Issue 2: Classification as FTS under Article 12 of the India-Russia DTAA
Article 12 of the DTAA defines FTS similarly to the Income-tax Act. The applicant maintained that the services were not managerial, technical, or consultancy in nature and thus did not fall under FTS. The ruling supported this view, stating that the services did not involve any advice or opinion to the applicant and were purely promotional. Consequently, the service fee was not considered FTS under Article 12 of the DTAA.
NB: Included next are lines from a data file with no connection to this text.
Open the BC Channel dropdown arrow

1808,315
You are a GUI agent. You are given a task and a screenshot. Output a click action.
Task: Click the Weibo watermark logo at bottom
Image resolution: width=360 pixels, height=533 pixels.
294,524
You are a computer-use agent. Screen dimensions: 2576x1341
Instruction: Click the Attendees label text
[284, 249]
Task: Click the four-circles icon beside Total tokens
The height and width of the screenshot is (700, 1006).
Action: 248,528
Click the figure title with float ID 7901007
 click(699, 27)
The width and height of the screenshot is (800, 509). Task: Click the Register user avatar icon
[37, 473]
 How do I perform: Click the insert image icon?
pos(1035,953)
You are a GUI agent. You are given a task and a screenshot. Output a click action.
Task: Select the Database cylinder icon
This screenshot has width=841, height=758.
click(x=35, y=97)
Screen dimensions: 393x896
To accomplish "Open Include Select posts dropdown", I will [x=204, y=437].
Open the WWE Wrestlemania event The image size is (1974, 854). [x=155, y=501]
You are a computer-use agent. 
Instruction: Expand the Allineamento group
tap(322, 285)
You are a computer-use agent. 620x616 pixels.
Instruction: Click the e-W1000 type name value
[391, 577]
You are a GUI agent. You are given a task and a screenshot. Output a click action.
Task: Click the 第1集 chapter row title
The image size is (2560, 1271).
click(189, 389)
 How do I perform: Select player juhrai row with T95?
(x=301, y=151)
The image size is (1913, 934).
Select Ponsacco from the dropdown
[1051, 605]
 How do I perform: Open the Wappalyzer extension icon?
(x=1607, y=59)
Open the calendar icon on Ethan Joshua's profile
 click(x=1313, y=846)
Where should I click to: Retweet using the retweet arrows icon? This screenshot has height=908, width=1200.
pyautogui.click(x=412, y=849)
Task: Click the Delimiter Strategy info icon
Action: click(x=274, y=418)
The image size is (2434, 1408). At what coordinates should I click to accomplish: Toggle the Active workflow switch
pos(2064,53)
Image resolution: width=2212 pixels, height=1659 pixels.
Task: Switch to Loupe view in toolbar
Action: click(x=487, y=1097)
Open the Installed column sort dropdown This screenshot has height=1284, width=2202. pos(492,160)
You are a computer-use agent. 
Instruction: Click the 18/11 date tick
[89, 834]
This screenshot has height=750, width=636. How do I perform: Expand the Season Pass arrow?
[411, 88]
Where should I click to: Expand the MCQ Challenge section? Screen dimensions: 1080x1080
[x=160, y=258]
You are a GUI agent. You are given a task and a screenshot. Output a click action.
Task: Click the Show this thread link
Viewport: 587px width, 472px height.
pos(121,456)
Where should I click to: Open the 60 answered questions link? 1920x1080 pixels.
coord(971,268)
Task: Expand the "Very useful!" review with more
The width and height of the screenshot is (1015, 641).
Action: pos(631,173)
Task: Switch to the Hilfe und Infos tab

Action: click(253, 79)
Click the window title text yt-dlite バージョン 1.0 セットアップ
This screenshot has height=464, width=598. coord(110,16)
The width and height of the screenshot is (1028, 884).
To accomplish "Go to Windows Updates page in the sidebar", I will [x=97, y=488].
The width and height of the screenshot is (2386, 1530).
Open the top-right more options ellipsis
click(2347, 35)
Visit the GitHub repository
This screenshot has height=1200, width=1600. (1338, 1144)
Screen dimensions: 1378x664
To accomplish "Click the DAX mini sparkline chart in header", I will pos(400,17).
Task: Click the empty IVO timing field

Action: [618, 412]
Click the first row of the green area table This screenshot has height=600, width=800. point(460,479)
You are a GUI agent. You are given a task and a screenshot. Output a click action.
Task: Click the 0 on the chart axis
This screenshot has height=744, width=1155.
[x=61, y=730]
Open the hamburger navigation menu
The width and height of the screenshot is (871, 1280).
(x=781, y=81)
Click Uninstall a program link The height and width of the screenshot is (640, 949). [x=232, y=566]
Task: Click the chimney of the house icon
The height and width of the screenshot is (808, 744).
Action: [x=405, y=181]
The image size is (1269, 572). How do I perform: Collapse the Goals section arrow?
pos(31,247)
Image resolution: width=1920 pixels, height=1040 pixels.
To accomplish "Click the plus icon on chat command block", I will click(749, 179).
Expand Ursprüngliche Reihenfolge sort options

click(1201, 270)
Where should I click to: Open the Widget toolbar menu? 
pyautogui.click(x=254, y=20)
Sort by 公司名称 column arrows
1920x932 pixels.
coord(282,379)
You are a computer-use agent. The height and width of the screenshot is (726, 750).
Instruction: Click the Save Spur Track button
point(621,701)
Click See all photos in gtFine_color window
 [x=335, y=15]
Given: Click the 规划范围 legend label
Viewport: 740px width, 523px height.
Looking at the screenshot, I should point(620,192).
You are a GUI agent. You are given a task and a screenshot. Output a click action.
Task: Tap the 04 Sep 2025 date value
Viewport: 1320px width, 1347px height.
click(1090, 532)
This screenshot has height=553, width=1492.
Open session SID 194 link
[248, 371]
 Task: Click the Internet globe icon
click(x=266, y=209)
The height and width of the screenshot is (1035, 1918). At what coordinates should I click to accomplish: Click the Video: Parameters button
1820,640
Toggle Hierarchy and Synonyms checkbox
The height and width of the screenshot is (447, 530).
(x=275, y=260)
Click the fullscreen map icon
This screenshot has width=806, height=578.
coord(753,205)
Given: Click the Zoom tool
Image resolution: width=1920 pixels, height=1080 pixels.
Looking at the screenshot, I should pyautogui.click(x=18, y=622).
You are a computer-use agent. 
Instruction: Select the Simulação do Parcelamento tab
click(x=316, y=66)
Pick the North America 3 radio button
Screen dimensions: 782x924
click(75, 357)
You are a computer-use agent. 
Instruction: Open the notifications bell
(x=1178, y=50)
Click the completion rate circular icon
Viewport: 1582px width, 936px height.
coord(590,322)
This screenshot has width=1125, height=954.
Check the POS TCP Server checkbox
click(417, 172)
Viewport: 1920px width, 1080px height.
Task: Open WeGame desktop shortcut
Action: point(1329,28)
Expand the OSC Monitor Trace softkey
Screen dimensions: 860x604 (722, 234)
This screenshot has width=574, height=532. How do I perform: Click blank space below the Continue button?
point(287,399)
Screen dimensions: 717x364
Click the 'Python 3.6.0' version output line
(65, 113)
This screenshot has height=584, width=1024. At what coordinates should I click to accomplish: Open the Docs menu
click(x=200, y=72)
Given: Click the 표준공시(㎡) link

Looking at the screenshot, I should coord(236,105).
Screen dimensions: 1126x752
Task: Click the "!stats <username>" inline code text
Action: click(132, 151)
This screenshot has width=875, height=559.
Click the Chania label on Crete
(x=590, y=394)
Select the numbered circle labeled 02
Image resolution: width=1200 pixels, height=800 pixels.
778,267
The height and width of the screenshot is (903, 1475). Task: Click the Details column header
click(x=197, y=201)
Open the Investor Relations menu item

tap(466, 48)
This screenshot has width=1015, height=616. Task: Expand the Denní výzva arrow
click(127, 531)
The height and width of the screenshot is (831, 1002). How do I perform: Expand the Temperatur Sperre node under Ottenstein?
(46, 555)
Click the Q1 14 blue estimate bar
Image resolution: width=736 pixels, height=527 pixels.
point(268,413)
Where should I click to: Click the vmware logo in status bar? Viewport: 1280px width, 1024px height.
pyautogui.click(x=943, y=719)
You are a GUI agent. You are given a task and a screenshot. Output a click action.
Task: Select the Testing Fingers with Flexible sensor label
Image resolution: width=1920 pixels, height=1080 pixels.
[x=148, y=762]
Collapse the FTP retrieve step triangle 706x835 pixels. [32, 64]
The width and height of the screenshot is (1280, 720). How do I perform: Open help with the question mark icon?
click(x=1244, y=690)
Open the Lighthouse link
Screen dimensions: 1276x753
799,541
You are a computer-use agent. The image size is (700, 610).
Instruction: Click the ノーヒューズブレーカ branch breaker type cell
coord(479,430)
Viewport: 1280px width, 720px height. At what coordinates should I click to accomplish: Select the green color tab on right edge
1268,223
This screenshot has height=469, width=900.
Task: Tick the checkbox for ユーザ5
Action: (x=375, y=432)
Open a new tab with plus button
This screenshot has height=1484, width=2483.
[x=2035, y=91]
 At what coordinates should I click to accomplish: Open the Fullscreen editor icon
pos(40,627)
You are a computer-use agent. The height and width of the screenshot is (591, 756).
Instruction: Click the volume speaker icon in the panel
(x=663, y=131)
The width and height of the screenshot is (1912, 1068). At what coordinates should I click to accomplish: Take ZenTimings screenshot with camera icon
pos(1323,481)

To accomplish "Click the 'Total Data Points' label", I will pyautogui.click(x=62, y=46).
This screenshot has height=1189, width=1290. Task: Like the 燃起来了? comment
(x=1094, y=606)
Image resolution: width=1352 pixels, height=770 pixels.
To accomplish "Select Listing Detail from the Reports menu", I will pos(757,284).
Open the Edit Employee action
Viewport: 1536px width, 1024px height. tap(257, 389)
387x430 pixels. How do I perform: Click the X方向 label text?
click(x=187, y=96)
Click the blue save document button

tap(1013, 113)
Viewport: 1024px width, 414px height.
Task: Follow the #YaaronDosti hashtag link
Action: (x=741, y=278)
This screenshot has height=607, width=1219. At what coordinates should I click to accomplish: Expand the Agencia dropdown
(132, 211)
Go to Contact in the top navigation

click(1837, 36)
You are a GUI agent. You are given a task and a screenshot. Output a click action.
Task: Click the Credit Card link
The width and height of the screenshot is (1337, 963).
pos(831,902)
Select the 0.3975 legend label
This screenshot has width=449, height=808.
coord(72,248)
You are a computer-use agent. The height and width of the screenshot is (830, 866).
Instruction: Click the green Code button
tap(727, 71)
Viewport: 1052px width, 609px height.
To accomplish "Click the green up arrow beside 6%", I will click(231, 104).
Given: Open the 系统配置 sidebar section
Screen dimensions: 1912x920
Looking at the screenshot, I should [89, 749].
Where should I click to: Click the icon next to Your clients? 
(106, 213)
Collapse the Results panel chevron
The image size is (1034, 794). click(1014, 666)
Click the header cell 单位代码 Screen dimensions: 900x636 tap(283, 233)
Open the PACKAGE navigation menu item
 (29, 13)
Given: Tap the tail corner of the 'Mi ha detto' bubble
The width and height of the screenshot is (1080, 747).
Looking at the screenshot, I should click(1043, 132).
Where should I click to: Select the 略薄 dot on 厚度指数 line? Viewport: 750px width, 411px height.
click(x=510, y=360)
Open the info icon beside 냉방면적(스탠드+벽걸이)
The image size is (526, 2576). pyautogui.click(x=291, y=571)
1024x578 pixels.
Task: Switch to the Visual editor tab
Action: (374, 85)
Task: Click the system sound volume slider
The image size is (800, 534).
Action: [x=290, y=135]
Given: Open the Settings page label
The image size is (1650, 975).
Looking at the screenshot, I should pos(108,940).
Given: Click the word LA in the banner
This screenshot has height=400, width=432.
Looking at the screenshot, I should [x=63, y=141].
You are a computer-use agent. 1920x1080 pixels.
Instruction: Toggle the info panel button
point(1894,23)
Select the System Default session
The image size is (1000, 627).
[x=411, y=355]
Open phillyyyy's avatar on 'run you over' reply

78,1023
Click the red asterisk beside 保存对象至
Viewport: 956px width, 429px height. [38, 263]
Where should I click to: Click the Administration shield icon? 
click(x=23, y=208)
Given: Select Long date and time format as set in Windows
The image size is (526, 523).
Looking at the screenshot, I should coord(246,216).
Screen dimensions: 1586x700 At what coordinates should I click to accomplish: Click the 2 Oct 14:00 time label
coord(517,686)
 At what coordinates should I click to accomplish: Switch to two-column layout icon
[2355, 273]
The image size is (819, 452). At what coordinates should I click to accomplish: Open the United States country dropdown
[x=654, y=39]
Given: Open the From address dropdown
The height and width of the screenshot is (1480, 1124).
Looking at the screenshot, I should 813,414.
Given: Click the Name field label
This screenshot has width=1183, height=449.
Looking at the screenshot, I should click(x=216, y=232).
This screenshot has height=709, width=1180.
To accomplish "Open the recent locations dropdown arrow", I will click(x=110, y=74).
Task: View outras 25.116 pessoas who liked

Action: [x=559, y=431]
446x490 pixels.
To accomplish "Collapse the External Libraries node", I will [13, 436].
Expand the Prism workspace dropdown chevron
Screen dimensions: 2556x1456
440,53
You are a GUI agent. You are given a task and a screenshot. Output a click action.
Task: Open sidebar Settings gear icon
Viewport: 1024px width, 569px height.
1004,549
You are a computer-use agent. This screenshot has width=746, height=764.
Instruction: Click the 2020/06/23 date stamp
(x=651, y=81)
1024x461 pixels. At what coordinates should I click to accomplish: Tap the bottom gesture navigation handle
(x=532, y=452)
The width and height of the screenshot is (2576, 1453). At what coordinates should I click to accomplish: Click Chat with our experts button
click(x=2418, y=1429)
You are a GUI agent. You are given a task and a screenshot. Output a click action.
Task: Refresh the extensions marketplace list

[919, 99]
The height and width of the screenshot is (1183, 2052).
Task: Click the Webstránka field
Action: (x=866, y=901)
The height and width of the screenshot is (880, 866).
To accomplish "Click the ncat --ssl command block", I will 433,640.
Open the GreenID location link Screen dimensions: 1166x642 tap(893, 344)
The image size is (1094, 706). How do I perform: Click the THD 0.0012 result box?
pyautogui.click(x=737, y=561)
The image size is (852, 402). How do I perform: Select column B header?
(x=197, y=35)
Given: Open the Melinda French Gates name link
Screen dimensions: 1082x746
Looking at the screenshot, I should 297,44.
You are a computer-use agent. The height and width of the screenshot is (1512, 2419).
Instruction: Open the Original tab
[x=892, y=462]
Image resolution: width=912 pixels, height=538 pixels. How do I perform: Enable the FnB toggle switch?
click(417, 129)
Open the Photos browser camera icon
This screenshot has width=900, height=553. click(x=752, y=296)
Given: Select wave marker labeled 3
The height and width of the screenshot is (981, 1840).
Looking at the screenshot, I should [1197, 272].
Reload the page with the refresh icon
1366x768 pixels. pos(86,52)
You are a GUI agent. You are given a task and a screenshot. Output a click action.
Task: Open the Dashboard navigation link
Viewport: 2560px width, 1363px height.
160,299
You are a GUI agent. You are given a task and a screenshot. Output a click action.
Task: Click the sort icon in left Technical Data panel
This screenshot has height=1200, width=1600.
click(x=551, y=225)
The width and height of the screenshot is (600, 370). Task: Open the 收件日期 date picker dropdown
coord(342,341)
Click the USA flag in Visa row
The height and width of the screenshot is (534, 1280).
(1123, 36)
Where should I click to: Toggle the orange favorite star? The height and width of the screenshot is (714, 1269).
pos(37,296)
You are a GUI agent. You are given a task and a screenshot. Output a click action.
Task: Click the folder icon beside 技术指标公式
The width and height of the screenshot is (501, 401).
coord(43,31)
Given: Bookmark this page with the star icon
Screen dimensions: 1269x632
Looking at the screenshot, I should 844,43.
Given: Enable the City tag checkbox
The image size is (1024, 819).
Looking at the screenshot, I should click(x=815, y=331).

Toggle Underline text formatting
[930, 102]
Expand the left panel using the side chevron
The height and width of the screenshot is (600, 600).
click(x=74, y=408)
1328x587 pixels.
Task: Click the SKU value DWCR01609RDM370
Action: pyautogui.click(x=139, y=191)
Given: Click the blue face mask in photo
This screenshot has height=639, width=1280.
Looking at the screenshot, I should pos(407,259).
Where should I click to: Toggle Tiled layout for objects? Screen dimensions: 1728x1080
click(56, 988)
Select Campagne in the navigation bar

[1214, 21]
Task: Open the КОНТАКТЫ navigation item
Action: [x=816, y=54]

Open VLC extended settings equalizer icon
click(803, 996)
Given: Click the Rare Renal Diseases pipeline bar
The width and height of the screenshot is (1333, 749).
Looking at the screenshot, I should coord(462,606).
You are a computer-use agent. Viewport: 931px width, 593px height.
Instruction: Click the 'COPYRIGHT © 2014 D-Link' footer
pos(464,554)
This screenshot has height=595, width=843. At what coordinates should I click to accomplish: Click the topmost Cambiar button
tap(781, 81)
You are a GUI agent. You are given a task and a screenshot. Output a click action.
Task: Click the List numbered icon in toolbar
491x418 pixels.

Issue 3: Taxability under Article 7 of the India-Russia DTAA
The applicant contended that the service fee was business income and, in the absence of a Permanent Establishment (PE) in India, it was not taxable under Article 7. The Department did not provide substantial evidence to refute this. The ruling concluded that the service fee was not taxable under Article 7 as DRL Russia did not have a PE in India.

Issue 4: Taxability under Article 22 of the India-Russia DTAA
The applicant argued that since the service fee was business income, it could not be categorized as "other income" under Article 22. The Department did not present arguments against this. The ruling agreed with the applicant, stating that the service fee was not taxable under Article 22.

Issue 5: Applicability of Section 40(a)(i) of the Income-tax Act
As the service fee was not regarded as FTS and was not taxable under the DTAA, the question of applicability of Section 40(a)(i) did not arise. Therefore, this issue was deemed not applicable.

Conclusion:
The service fee payable by the applicant to DRL Russia under the agreement for promotion of goods was not regarded as Fees for Technical Services under Section 9(1)(vii) of the Income-tax Act or Article 12 of the India-Russia DTAA. The fee was not taxable under Article 7 or Article 22 of the DTAA. Consequently, the provisions of Section 40(a)(i) were not applicable. The ruling was pronounced on April 12, 2016.